Am I a coward? I tend to run away from my emotions. I often push them to the side, ignoring my well being, because I’m afraid I’m not strong enough to deal with them.
So does that make me a coward? I read this article on escapism and this resonated with me:
Until you acknowledge and muster the courage to deal with what you are trying to escape from, your issues will not miraculously disappear. They will continue to be there, creating looping patterns in your life. You will keep finding yourself getting stuck in similar situations and contexts, thinking the same things, feeling the same emotions, doing the same things – over, and over, and over again – until the day you finally decide to do something about them. Loops require conscious intervention in order to break out of them.
I constantly worry that I use kink as a means of escape. From the drudgery of day to day life. As a way to escape stress. Is that ok? Is it healthy? Is it normal?
I’ve been having some pretty heavy emotions as of late. I’m stressed and anxious. It bothers me to be so emotional, mainly because I suck at processing them. I’m really struggling with the desire to hide again. It’s so easy and tempting. I turn off my phone. I ignore emails. I sign out of social media. I go dark. I adult and then when it’s quiet in my house I go and hide under the covers until it’s time to do it all over again. It’s a dark bliss. It’s the devil I know best. Husband doesn’t mind. It means he doesn’t have to try to “fix” me. He always says he doesn’t know what to say to me.
Last time, my friend tracked me down and reached out. But it’s not his job to keep doing that. Friends should not have to constantly be on babysitting duty. Unfortunately, I’d feel super guilty if I went dark again because now I assume he’d be disappointed in me. Also he has my email address haha. Damn it. I’m not used to anyone being so freaking persistent and worse, observant. I’m used to going unnoticed. I’m used to being overlooked because I have a really, really stupidly hard time telling anyone that something is wrong. My blogs work because I’m anonymous. I can confess my deep dark secrets with no looks of pity (blech!) or judgement.

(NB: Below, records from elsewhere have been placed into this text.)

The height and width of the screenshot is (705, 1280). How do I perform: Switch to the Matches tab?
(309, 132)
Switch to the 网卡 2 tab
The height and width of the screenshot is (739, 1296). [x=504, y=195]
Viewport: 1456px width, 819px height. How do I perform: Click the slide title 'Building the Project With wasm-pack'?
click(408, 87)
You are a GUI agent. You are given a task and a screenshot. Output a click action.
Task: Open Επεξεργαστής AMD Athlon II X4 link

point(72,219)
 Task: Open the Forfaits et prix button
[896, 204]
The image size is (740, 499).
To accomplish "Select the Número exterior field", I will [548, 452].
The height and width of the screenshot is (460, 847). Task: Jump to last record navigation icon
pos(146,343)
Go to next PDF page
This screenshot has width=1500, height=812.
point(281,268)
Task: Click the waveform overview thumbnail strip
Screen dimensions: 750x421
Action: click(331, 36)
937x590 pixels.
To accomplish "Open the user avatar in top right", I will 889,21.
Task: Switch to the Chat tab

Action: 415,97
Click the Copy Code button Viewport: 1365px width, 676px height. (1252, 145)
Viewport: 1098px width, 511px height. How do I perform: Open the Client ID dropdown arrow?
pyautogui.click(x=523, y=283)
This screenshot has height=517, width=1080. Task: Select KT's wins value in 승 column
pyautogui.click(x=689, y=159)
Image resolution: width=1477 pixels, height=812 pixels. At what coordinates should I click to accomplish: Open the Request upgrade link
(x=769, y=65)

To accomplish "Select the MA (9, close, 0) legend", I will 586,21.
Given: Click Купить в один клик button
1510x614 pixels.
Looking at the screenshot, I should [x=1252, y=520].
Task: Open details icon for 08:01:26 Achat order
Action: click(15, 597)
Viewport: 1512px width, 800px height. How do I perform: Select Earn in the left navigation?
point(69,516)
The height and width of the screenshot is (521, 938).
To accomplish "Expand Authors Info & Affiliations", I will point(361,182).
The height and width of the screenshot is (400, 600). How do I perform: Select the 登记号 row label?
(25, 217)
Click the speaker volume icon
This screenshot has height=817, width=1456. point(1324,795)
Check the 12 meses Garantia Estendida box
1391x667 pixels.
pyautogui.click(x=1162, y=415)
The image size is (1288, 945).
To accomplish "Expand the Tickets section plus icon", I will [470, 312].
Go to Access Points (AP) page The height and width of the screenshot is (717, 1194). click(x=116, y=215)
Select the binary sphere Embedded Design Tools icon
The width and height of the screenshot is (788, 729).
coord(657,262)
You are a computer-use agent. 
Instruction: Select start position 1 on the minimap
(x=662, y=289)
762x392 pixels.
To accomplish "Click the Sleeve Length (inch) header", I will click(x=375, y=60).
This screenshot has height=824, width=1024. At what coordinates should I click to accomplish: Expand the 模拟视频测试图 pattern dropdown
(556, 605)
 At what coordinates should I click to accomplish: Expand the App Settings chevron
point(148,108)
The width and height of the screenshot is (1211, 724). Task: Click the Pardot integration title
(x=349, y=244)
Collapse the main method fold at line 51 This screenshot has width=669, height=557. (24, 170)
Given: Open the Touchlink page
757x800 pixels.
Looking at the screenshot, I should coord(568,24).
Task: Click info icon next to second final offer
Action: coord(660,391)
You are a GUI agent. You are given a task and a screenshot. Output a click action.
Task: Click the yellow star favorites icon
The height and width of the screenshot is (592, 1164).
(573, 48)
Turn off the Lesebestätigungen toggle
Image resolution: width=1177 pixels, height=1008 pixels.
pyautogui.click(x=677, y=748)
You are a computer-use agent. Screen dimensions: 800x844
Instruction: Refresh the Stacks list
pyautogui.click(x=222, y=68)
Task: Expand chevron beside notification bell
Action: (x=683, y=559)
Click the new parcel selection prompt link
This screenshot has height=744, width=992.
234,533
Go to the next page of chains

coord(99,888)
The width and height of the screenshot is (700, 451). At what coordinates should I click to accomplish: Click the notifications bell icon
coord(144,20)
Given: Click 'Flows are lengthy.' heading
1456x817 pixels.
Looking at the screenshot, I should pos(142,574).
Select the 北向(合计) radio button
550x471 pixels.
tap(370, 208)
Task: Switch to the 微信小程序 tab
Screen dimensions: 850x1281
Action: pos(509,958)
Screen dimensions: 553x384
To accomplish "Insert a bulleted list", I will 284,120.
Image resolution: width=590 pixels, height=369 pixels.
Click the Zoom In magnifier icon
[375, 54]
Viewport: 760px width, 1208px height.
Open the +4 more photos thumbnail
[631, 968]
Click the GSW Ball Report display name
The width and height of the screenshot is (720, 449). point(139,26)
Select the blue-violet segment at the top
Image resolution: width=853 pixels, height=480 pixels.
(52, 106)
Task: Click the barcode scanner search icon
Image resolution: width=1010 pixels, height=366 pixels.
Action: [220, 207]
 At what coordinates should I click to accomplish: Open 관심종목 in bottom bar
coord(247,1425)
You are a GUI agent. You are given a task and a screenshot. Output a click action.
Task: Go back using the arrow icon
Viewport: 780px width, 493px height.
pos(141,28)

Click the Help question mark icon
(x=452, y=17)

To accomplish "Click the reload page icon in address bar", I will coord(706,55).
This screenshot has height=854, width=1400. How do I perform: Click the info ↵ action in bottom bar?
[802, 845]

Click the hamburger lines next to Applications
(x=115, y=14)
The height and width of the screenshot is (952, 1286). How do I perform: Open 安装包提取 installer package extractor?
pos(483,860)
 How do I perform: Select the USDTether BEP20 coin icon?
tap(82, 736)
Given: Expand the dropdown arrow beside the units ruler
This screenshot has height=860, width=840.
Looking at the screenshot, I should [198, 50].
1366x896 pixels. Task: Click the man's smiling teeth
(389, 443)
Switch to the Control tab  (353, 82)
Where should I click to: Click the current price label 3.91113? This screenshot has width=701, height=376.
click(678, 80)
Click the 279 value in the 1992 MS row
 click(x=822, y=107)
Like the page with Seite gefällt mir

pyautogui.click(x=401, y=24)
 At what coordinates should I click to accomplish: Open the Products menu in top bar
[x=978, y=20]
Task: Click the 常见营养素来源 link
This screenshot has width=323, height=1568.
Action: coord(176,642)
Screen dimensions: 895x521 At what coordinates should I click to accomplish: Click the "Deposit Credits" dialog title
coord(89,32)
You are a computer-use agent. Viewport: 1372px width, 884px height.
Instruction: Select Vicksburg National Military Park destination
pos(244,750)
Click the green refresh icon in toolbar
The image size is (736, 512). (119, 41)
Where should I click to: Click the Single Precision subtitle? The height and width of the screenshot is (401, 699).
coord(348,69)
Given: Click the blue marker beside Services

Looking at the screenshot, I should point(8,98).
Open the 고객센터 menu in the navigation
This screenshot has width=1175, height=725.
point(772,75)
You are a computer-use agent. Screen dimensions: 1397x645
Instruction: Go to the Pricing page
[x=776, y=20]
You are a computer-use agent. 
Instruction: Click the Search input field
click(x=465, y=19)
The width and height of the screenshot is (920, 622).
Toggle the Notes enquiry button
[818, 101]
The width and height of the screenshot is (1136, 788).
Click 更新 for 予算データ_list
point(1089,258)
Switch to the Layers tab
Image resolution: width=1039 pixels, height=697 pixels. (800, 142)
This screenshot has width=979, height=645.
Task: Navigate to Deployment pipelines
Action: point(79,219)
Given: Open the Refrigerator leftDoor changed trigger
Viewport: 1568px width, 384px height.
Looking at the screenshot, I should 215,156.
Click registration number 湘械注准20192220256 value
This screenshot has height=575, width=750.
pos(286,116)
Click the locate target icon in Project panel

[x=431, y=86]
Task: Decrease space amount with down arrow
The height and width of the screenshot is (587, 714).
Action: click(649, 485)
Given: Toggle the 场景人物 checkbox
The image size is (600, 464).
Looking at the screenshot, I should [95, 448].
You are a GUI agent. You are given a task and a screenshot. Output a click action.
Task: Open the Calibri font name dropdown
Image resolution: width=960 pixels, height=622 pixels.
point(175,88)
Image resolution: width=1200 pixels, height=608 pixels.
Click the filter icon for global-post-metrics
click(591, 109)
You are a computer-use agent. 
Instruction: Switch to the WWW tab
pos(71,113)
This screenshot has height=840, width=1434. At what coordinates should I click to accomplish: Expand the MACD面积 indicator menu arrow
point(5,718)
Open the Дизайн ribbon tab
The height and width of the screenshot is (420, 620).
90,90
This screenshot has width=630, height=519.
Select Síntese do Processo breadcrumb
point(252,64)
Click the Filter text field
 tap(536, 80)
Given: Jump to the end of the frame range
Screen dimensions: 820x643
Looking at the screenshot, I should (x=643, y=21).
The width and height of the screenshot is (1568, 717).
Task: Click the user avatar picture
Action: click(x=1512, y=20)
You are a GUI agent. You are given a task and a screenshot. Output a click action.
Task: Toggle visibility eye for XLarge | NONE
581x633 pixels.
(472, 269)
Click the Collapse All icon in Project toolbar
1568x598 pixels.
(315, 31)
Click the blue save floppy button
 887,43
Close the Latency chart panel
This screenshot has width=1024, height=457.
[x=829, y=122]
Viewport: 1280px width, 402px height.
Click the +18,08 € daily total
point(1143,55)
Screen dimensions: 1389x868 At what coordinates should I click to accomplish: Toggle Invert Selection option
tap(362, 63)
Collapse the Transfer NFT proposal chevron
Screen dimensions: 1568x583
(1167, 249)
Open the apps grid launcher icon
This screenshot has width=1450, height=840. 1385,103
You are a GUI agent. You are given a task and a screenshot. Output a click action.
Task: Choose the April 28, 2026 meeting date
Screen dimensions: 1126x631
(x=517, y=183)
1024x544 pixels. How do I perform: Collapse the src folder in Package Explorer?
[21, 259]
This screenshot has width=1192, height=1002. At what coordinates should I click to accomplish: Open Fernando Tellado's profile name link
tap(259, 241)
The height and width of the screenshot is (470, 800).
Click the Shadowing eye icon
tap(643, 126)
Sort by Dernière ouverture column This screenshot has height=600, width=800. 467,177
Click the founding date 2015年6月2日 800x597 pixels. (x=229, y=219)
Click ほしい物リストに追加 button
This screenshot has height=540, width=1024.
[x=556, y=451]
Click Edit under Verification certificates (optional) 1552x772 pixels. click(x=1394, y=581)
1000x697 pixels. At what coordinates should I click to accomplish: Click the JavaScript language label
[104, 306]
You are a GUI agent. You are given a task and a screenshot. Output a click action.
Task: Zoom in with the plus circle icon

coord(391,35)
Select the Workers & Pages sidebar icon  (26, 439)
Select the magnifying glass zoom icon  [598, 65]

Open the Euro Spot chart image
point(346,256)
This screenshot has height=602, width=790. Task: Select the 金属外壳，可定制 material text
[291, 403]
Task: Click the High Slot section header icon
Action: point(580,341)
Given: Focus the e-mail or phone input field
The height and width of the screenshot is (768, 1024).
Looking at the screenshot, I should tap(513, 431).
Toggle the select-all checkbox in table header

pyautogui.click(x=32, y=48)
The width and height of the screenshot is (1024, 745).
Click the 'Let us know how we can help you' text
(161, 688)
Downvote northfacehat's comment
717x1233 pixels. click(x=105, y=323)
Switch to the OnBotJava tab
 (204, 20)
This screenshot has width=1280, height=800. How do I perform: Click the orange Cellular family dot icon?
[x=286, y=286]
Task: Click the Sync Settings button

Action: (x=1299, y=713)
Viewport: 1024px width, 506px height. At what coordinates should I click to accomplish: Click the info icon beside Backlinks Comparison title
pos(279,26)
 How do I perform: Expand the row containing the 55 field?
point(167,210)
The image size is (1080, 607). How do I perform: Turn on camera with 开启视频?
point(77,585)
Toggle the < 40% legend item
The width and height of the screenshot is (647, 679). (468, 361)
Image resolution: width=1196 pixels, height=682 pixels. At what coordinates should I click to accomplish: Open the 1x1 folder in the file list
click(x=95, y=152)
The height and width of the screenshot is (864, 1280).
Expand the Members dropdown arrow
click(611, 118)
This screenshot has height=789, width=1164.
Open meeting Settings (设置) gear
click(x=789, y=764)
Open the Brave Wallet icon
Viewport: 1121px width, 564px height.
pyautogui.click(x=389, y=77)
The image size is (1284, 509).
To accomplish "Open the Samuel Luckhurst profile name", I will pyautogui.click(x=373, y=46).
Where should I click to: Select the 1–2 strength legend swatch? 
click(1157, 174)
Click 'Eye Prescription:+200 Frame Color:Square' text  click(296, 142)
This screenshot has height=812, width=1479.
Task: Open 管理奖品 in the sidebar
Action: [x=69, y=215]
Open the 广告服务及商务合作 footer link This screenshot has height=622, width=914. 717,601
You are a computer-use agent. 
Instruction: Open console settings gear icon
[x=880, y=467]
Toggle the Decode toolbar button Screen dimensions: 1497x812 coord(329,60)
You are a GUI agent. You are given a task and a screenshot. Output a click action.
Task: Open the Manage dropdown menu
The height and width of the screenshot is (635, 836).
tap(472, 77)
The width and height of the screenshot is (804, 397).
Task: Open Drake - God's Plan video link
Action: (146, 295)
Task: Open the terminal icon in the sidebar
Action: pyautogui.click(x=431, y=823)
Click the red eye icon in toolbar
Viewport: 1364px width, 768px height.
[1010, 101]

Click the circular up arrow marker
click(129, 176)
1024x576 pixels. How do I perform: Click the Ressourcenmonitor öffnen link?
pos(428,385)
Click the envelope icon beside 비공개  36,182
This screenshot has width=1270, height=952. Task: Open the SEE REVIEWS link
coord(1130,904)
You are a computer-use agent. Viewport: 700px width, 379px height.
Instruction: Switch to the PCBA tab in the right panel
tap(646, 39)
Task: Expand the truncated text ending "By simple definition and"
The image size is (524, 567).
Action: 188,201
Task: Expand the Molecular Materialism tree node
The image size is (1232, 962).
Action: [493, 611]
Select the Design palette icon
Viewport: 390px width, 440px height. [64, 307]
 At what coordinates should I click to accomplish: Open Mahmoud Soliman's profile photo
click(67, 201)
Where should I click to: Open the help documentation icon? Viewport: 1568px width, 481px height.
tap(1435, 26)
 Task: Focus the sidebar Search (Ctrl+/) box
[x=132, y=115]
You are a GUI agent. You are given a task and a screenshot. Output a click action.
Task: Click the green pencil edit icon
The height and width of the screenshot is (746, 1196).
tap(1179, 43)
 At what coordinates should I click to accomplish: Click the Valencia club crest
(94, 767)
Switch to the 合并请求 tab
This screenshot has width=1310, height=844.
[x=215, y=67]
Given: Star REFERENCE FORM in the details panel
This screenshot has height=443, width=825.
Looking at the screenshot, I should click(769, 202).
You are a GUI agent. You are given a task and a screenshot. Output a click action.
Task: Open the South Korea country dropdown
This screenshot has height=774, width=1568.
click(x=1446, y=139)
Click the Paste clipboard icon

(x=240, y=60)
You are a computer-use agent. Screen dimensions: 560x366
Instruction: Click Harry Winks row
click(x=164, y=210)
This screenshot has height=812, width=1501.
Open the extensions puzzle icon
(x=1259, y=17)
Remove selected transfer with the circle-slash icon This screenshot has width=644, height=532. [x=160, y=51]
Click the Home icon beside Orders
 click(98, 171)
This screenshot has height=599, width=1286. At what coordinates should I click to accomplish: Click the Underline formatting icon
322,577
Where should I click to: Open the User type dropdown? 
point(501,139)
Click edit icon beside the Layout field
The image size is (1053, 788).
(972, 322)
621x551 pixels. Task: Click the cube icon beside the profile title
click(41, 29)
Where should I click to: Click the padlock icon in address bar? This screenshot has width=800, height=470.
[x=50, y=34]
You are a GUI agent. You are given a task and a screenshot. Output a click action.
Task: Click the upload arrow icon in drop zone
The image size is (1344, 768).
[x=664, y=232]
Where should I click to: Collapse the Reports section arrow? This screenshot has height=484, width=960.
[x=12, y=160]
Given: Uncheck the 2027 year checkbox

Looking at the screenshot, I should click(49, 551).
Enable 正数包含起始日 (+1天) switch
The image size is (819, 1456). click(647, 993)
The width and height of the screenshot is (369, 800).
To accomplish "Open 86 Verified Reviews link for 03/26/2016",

I’m just ranting. My friend suggested that I write so here I am. I don’t feel better though. And to be honest, I’m tired of feeling these wild rollercoasters of emotions. My therapist wants me to try an antidepressant and I’ve been fighting her on it because ugh, pills. Plus, that means (in my mind) that these dark feelings have won. That I was not, in fact, strong enough to fight them on my own. To figure out my life on my own. But at this point maybe it’s time for me to wave the white flag. We’ll see.